En la antesala de su campaña para la reelección a finales de este año, el presidente Luiz Inácio Lula da Silva situó en el centro de la agenda una propuesta para reducir de 44 a 40 el máximo de horas semanales de trabajo en Brasil, sin recortar salarios. El Gobierno afirma que la medida pondría fin, en la práctica, a la situación de casi 15 millones de trabajadores formales que hoy solo cuentan con un día libre cada siete.

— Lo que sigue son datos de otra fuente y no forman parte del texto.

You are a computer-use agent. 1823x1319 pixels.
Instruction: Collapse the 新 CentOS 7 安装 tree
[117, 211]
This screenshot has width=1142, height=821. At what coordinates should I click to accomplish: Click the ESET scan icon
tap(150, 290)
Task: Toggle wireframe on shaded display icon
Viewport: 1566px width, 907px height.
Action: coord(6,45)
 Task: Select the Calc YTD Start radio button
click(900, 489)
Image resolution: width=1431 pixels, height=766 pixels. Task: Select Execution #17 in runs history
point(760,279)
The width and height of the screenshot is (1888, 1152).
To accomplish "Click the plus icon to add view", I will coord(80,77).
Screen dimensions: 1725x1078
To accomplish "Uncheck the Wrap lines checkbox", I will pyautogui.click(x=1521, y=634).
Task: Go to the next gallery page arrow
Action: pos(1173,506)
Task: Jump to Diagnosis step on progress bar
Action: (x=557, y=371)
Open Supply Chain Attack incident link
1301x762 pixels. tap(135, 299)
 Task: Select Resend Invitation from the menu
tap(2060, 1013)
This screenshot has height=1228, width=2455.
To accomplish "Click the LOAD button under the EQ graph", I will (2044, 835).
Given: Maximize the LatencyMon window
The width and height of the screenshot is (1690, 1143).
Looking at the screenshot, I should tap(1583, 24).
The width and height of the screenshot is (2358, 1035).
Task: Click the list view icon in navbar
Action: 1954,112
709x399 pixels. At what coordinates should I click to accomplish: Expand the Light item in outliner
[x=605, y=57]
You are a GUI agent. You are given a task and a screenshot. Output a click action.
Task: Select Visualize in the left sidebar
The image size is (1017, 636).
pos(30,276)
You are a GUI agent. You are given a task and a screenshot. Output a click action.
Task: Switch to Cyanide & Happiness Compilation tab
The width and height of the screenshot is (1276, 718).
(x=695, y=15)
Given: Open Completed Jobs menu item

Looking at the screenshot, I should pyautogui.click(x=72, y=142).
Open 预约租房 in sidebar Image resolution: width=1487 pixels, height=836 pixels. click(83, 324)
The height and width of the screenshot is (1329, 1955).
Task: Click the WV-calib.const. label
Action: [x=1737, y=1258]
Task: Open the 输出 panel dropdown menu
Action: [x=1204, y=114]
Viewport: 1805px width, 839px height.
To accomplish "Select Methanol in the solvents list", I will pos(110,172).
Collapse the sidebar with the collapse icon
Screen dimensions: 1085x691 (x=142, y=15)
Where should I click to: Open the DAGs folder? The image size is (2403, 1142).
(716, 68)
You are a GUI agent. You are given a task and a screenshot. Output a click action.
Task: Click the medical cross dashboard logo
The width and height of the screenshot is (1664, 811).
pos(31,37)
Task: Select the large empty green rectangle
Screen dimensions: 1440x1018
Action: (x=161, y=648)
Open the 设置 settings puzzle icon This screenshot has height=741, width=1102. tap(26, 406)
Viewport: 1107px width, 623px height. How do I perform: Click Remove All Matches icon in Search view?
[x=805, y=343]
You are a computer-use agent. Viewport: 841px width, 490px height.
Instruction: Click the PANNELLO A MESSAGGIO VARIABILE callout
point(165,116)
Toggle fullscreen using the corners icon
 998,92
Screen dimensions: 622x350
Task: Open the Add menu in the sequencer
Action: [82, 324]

El proyecto, promovido por el legislador del Partido de los Trabajadores Reginaldo Lopes, es presentado por el oficialismo como una respuesta para ofrecer “más dignidad y tiempo libre” a quienes perciben menos ingresos y desempeñan sus labores en condiciones más exigentes. Los ministros también sostienen que el cambio reforzaría a las familias, la salud y el bienestar, además de elevar el rendimiento laboral.
Sin embargo, el movimiento también deja en evidencia el contraste entre el discurso de mejora social y la necesidad de traducir esa promesa en resultados concretos. En una economía que apenas ahora busca pasar de una semana laboral de seis a cinco días para millones de personas, la discusión entra en una fase de vigilancia política e institucional: el alcance real de la reforma, su aplicación y sus efectos deberán quedar bajo el escrutinio del Congreso y de los sectores que reclaman rendición de cuentas más allá del anuncio.